Der Europäische Landwirtschaftsfonds für die Entwicklung des ländlichen Raums (ELER) lobt einen Fotowettbewerb unter dem Motto „Starke Momente in Brandenburg“ aus. Alle Brandenburgerinnen und Brandenburger sind aufgerufen, einen ganz besonderen Moment in einem Foto festzuhalten und sich damit am Wettbewerb zu beteiligen. Zahlreiche attraktive Preise warten auf die Sieger des Fotowettbewerbs – die besten 12 Motive werden prämiert. Einsendeschluss ist der 8. September 2017. Weitere Informationen finden Sie unter http://www.eler.brandenburg.de/sixcms/detail.php/785141


Erfolgreiche LEADER-Förderung 2016

Im vergangenen Jahr wurden insgesamt 426 Vorhaben (Gesamtinvestitionsvolumen: ca. 111 Millionen Euro) mit rund 69 Millionen Euro ELER-Mittel gefördert. Auch die ELER-Projekte im Rahmen des Stadt-Umland-Wettbewerbes werden ausschließlich über den LEADER-Ansatz umgesetzt. Im Jahr 2016 konnten bereits 22 Vorhaben (Gesamtinvestitionsvolumen: ca. 6,9 Millionen Euro) im Rahmen von LEADER bewilligt werden.
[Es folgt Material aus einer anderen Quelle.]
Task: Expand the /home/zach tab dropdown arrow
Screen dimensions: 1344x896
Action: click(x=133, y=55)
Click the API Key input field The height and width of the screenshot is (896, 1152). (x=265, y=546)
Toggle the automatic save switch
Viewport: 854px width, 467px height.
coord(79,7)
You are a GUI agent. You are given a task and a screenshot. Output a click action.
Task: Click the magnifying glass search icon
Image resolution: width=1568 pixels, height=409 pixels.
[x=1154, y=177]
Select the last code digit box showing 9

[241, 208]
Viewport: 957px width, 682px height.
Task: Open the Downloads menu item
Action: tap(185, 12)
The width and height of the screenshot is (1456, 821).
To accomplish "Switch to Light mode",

Dabei wurden ELER-Mittel in Höhe von rund 4,7 Millionen Euro zur Verfügung gestellt. http://www.mlul.brandenburg.de/cms/detail.php/bb1.c.474914.de


natürlich Brandenburg - Jahrbuch 2016

Das 20. Jahrbuch zeigt, wie der Einsatz europäischer Fördermittel aus dem EU-Agrarfonds ELER dazu führt, Projekte umzusetzen, die helfen, Brandenburg als Reiseland, als Land regionaler Spezialitäten, aber auch als Land mit einem reichen kulturellen und natürlichen Erbe zu präsentieren. Die Beispiele sind nach Landkreisen sortiert. Zum Download gelangen Sie über http://www.mlul.brandenburg.de/cms/media.php/lbm1.a.3310.de/Jahrbuch_2016.pdf.


Acht neue EIP-Projekte gestartet

Am 19.12.2016 erhielten acht Operationelle Gruppen (OPG) einen Bewilligungsbescheid über die Förderung im Rahmen der Europäischen Innovationspartnerschaft (EIP-Richtlinie). Die acht Projekte wurden aus insgesamt 15 Anträgen ausgewählt, die beim 2. Call bis zum 31.05.2016 eingereicht worden waren. Für den 2. Call waren 8 Mio. Euro vorgesehen. Im Rahmen des ersten Calls bis zum 15.10.2015 standen 5,3 Mio. Euro zur Verfügung. Sechs der 12 eingegangenen Anträge wurden im 1. Call bewilligt. Derzeit werden zehn Projekte von dem Innovationsdienstleister (IDL) beraten. Im August 2016 war der 3. Call gestartet worden. Antragsfrist ist der 15.03.2017. 12,88 Mio. Euro können für den Call zur Verfügung gestellt werden. Weitere Informationen finden Sie unter: http://www.eip-agri.brandenburg.de/cms/detail.php/bb1.c.429262.de


Forst - Förderung Landeswald

Mit dem Förderprogramm werden forstwirtschaftliche Vorhaben des Landesbetriebes Forst Brandenburg (LFB) unterstützt. Förderanträge für den Maßnahmebereich I können ab sofort bis zum 28. Februar 2017 vollständig und formgebunden bei der ILB eingereicht werden. Für den Antragstermin steht ein Budget von 3,8 Millionen Euro zur Verfügung. Weitere Informationen unter https://www.ilb.de/de/infrastruktur/zuschuesse_3/forst___foerderung_landeswald/index.html#meldung-90240


Änderung der Richtlinie Natürliches Erbe und Umweltbewusstsein

Mit sofortiger Wirkung werden Präventionsmaßnahmen für Wolf und Biber nur noch über die Verwaltungsvorschrift zum Vertragsnaturschutz Teil II (wird aktuell vom MLUL erarbeitet) gefördert. Die Förderung im Rahmen des EU-Fonds ELER und somit dieser Richtlinie entfällt. Weitere Informationen unter https://www.ilb.de/de/wirtschaft/zuschuesse/natuerliches_erbe_und_umweltbewusstsein/index.html#meldung-90561


ELER-Wegweiser

Der aktualisierte „ELER-Wegweiser“ für die Förderperiode 2014-2020 ist veröffentlicht. Neben dem Kapitel „Grundlagen des ELER in Brandenburg und Berlin“ sowie der Vorstellung jeder ELER-Richtlinie gibt der Wegweiser auch ausführliche Informationen über weitere Förderprogramme im Rahmen von EMFF, EFRE und ESF sowie EU-direkt und weitere Bundes- und Landesprogramme.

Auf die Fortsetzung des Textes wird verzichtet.